» **GIVEN EXERCISE 1**
List every virtue named in the passage on obedience.
» **GIVEN EXERCISE 2**
Reproduce the passage on obedience word for word, from "St. Thomas does" up to and including "happy to fulfil.".

St. Thomas does not consider obedience to involve the sacrifice of one’s will as such. The virtue of obedience in his view only involves the sacrifice of one’s self-will, which is defined by its adherence to objectives that are contrary to our ultimate happiness. Rodriguez however makes it clear that it is not self-will, but the entire human faculty of will itself, that is to be sacrificed. This is a sacrifice in the sense of an abandonment and a destruction, since it involves eliminating the operation of one’s will and handing it over to the will of another human being. Nor does St. Thomas think of obedience as a virtuous form of personal asceticism. He does not hold that obeying a command we dislike is better as such than obeying a command we are happy to fulfil.

A good person will be glad to carry out any suitable command, since such commands further the common good. He does not consider that all good acts are motivated by obedience to God, because he considers that there are virtues the exercise of which is prior to obedience – such as faith, which religious obedience presupposes. Nor does he consider that the essence of sin consists in disobedience to God, or even that all sin involves the sin of disobedience. All sin does indeed involve a disobedience to God’s commands, but this disobedience is not willed by the sinner unless the sin involves a will to disobey the command in addition to a will to do the forbidden act (2a2ae q. 104 a. 7 ad 3). Obedience is simply an act of the virtue of justice, which is motivated by love of God in the case of divine commands and love of neighbour in the case of commands of a human superior. These loves are both more fundamental and broader than obedience.

The conception of religious authority and religious obedience that became dominant in the Church from the sixteenth century onwards was thus a fundamental innovation that departed from previous Catholic positions. It came to influence the Church through the training given in seminaries for diocesan priests, and the approach to discipline in religious congregations. The daily life of seminarians and religious was structured by a multitude of rules governing the minutiae of behaviour, and activities that fell outside this routine could generally be pursued only with the permission of the superior. Such permission was arbitrarily refused from time to time in order to encourage submissiveness in subordinates. Reasons for orders were not provided, and questions about the reasons for orders were not answered.

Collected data
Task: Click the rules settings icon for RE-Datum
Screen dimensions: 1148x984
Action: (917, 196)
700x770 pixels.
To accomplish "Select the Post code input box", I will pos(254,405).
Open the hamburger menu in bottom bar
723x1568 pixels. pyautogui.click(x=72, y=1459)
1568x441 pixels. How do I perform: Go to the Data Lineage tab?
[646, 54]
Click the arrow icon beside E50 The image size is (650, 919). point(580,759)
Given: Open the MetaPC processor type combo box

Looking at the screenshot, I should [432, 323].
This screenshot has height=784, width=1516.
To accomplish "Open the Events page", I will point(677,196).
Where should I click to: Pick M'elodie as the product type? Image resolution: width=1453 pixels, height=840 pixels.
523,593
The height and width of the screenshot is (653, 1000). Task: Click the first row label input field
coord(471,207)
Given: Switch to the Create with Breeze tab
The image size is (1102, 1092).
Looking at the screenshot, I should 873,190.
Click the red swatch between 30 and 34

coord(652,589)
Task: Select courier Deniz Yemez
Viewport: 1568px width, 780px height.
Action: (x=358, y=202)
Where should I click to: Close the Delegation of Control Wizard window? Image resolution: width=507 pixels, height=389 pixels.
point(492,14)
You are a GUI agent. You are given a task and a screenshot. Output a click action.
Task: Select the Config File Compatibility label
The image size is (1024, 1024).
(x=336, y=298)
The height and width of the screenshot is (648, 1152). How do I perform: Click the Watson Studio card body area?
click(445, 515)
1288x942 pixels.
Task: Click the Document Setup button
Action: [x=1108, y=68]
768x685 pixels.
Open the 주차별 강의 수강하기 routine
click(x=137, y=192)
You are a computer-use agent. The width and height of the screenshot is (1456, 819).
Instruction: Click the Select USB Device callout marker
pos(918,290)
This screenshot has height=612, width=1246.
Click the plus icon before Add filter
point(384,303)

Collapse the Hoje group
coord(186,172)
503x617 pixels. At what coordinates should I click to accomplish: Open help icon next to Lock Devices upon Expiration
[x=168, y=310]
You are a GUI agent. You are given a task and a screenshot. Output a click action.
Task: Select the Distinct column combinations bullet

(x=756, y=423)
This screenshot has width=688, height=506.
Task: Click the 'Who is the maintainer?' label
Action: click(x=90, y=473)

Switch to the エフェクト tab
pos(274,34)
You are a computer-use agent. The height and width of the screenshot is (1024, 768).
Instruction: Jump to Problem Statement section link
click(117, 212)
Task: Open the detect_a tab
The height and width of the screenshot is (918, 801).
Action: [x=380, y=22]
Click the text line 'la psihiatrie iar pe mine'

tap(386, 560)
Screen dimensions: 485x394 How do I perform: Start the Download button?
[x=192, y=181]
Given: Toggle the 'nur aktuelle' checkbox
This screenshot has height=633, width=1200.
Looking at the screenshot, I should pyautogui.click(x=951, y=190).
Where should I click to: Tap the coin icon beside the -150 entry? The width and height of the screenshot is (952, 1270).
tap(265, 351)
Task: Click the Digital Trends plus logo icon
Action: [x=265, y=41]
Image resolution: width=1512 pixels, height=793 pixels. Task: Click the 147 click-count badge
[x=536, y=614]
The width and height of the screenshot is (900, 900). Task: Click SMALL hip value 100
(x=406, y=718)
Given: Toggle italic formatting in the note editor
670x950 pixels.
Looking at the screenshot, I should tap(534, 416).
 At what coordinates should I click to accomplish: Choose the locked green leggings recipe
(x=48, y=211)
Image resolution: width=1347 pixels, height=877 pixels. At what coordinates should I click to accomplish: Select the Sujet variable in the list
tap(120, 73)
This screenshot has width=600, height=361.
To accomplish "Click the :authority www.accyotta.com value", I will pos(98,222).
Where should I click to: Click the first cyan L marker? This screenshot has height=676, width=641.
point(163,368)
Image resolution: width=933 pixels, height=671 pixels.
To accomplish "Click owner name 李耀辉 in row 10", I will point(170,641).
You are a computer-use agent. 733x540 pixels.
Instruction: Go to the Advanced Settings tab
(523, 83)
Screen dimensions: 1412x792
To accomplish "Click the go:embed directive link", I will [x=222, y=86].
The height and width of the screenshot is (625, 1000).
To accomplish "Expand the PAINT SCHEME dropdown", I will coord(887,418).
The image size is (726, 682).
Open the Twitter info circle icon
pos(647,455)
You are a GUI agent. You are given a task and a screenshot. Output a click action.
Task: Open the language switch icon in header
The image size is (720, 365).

» **CORRECT OUTPUT 1**
Obedience, faith, justice

» **CORRECT OUTPUT 2**
St. Thomas does not consider obedience to involve the sacrifice of one’s will as such. The virtue of obedience in his view only involves the sacrifice of one’s self-will, which is defined by its adherence to objectives that are contrary to our ultimate happiness. Rodriguez however makes it clear that it is not self-will, but the entire human faculty of will itself, that is to be sacrificed. This is a sacrifice in the sense of an abandonment and a destruction, since it involves eliminating the operation of one’s will and handing it over to the will of another human being. Nor does St. Thomas think of obedience as a virtuous form of personal asceticism. He does not hold that obeying a command we dislike is better as such than obeying a command we are happy to fulfil.